Thank you so much for your encouragements! and Bjork and Dolores O'Riordan have such beautiful voices


----------



## doctoremmet (Oct 16, 2021)

Colin66 said:


> Your voice reminded me of a cross between Dolores O'Riordan and Bjork.


Runs off to check album NOW!

Congratulations btw @Eden Reign !


----------



## easyrider (Oct 16, 2021)

Nice!


----------



## Colin66 (Oct 16, 2021)

Eden Reign said:


> Thank you so much for your encouragements! and Bjork and Dolores O'Riordan have such beautiful voices


Just my opinion, but I think beautiful voices sound better over music that is a bit dark, deep and dissonant. A beautiful voice over beautiful music can sound, to me at least, a bit sickly sweet.
I look forward to hearing more of your music 

P.S. I don't know how widely you are distributing this album but Landr have this thing where they distribute music to 150+ stores, including the big obvious ones like Spotify and Apple. It doesn't cost much either. I think your album could do really well, as long as plenty of people in different countries get to hear it!




__





LANDR







app.landr.com


----------



## Stringtree (Oct 16, 2021)

Agree with the comments above. Also, this sounds like some hot alternative radio. Harmonium? With that voice? Terrifying. Bwowww, nice low end. Thanks for bringing it here. Who doesn't like a dirge with a lift? Reminds me of art school music I listened to while painting. Nice!

A little more than a little nihilism? Industrial-organic? Weiiiird. Ondes and pipe organ. Okay. 

Strong women artists in music? Yeah, more of that, please. This, she slams.


----------



## Eden Reign (Oct 17, 2021)

Colin66 said:


> P.S. I don't know how widely you are distributing this album but Landr have this thing where they distribute music to 150+ stores, including the big obvious ones like Spotify and Apple.
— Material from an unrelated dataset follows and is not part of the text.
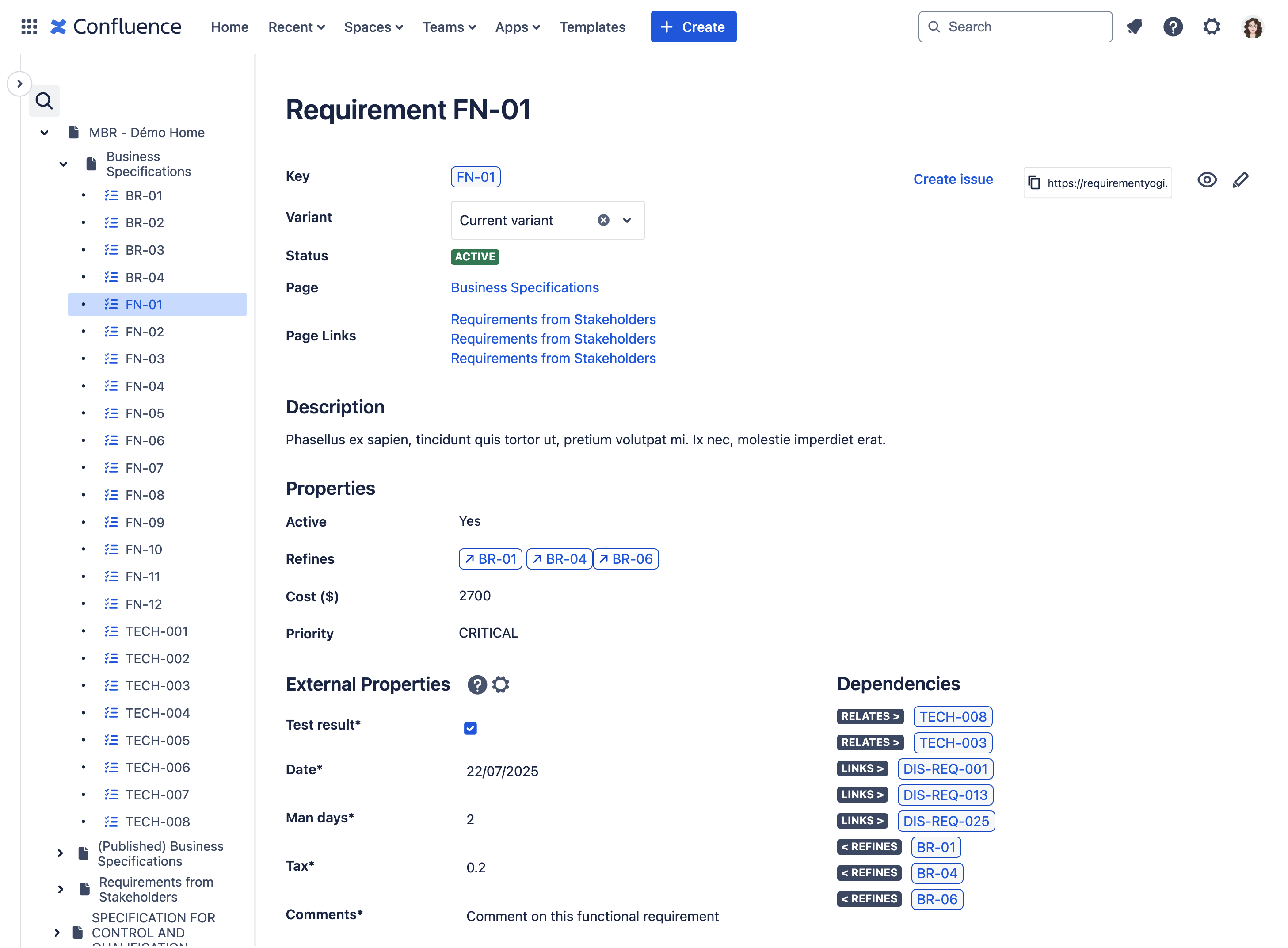Click the requirement view icon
It doesn't cost much either.
> 
> 
> 
> ...


Ok Thank you, Actually I was checking Tunecore and CD Baby and Reverbnation, I didn't know about Landr...will check this out, I don't know which one is the best


----------



## Eden Reign (Oct 17, 2021)

By the way, if any of you do Epic orchestral music, I would love to sing on this!!!


----------



## Colin66 (Oct 17, 2021)

Eden Reign said:


> Ok Thank you, Actually I was checking Tunecore and CD Baby and Reverbnation, I didn't know about Landr...will check this out, I don't know which one is the best


I have no idea which is best either! Maybe just try, say Landr, or the one that distributes most widely, and see how it goes.


----------



## PeterN (Oct 17, 2021)

Nice.

I was waiting for the electric guitar, (track 1) and thought, you must put it there, and yes, it finally showed up.

Also, great album cover and name.

(Theres a plugin by Audiodamage, called Discord - no affiliation here - but you could spook up similar tracks with it. Just crossed the mind. And Adaptiverb can mess up reverb a bit. Of course, only if needed,)


----------



## Eden Reign (Dec 5, 2021)

I put a cover I sang on youtube, let me know what you think..I translated the song "walking in the air" in French.


----------



## creativeforge (Dec 5, 2021)

Eden Reign said:


> I put a cover I sang on youtube, let me know what you think..I translated the song "walking in the air" in French.



It's such a beautiful song, your voice is a great fit!  

All the best,

Andre


----------